Quoted passage:
■ ■ ■ ■
The last 4 months I've been digging deep under the covers of the Mozilla source code. The purpose is to create an automation tool for testing the Java plugin in Mozilla. The design we had in mind meant understanding deep internals of how Mozilla keeps track of the GUI components, so that we could know where they are, and then use the Java AWT Robot class to interact with the components.

In most GUI toolkits there's a fairly simple way to work with the component tree. In Java the Container class provides a getChildren method that lets you easily traverse through all the Components instantiated in the application. In WIN32 you use EnumWindows and EnumChildren(?). In Motif/Xt there's a "get children" method of some kind, whose name has faded in the 10 years since I've programmed with Motif. So, I thought, there ought to be something simple like that in Mozilla.

Nope. Instead, and this took some digging to find out, the components are stored as an RDF data structure. Why RDF? HeckifIknow, maybe someone thought it would be cool. This is especially odd as the description of the Mozilla UI is done with XUL, but it has to be translated into RDF before the GUI toolkit can work with it. Uh? Why? HeckifIknow. That's just the way it is. Fortunately I eventually found a few methods that would let me traverse through the component tree, but it was bassackwardsly hard to discover this, and even then I cannot get all the components.

But, to find this all out, well, that meant becoming conversant with the Mozilla source code.

See, the problem is that the Mozilla source tree is millions of lines of code, written in several languages (at least, C, C++, javascript, CSS, XUL, XBL, and DTD) and all of it poorly documented. There's some documentation on http://mozilla.org/, but it is all in varying states of being out of date. Plus it is rather scanty considering the size of the source tree. Next, the internal documentation is itself rather sketchy.

One of the core concepts of Mozilla is XPCOM - cross-platform common object model (which is somehow XPCOM). It's pretty cool, sorta, and sorta derived from Microsoft's COM model. You have a language-independant programming interface language derived from CORBA's IDL. Any XPCOM object implements programming interfaces defined in IDL. XPCOM objects can be implemented in some of the several programming languages mentioned above. XPCOM has a concept of "interfaces" similar to Java, where a specific IDL file defines one XPCOM interface, any object can implement multiple of these interfaces, etc.
■ ■ ■ ■
Task requirements:
A) Return the stretch of the post about the Mozilla source code from "Nope. Instead, and" through "all the components.", word for word.
B) Carry the post about digging into the Mozilla source code further, starting right after its last sentence.

[Stored records]
■ ■ ■ ■
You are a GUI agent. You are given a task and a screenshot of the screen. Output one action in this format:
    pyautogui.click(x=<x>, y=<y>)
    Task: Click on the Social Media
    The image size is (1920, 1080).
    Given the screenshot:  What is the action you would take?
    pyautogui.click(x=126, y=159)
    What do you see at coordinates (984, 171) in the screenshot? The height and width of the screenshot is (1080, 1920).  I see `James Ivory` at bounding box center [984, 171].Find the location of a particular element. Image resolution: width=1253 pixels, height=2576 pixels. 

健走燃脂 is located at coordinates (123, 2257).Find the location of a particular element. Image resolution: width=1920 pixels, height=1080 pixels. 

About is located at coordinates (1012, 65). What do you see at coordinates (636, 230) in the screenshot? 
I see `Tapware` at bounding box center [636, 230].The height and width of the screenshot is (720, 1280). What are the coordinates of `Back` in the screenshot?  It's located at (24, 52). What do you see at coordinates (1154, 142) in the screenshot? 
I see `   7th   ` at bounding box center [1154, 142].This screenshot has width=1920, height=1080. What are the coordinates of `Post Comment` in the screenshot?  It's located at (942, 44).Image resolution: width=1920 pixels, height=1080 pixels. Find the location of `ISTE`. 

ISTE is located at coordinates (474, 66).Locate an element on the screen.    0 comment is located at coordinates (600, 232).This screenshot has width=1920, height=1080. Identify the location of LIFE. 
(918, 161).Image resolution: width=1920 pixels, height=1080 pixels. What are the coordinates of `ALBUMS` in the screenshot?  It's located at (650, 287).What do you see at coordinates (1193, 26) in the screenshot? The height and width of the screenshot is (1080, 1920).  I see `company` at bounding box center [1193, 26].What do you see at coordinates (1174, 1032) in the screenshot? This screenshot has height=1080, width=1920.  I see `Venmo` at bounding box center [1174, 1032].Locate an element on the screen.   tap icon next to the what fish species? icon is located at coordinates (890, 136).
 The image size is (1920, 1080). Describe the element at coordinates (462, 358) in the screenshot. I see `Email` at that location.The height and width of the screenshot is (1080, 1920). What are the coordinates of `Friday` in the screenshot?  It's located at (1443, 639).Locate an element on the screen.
■ ■ ■ ■
Responses to the tasks:
A)
Nope. Instead, and this took some digging to find out, the components are stored as an RDF data structure. Why RDF? HeckifIknow, maybe someone thought it would be cool. This is especially odd as the description of the Mozilla UI is done with XUL, but it has to be translated into RDF before the GUI toolkit can work with it. Uh? Why? HeckifIknow. That's just the way it is. Fortunately I eventually found a few methods that would let me traverse through the component tree, but it was bassackwardsly hard to discover this, and even then I cannot get all the components.

B)
While "cool" it's also a nightmare. This is because javascript doesn't have those interface concepts integrated with the language. In Java you have "reflection" built right in and you can easily query to determine what an object does, but in Mozilla's javascript this is tough. Instead when you call an XPCOM method from javascript you have an unknown object, with very little way of determining what that object can or cannot do. You're left .. get this .. with having to look into the Mozilla source code, discovering the actual code you're calling, looking at the actual object it's putting together for you, and that way learning which interfaces the object might actually implement. And, since the source code is so huge and cumbersome, and undocumented, and convoluted, and obtuse, this is very hard.

The seamonkey web site helps a bit - this lets you run queries over the Mozilla source tree and find related source files. It doesn't work as well as it could, as it's rather klunky around getting to the file you want, and cross-referencing between files. It also only lets you search the HEAD of the Mozilla source tree, but what if you want to search relative to some release in the past?

What does this all mean? It means that there's a hugely steep learning curve before you can become effective in working with Mozilla.

Looking back on it, I'm not at all sure I'd want to keep working with Mozilla. My project is going to be continuing for some months longer, however. Still, I'm reluctant to do much with it because the source is such a pain to work with. Give me the niceties of Java any day over this. Oh, and I'm not at all surprised, now, after having worked with Mozilla, that Apple's Safari developers chose to use the KDE based web browser rather than the Mozilla web browser when they created Safari. I'm sure anything has got to look like a dream compared to Mozilla.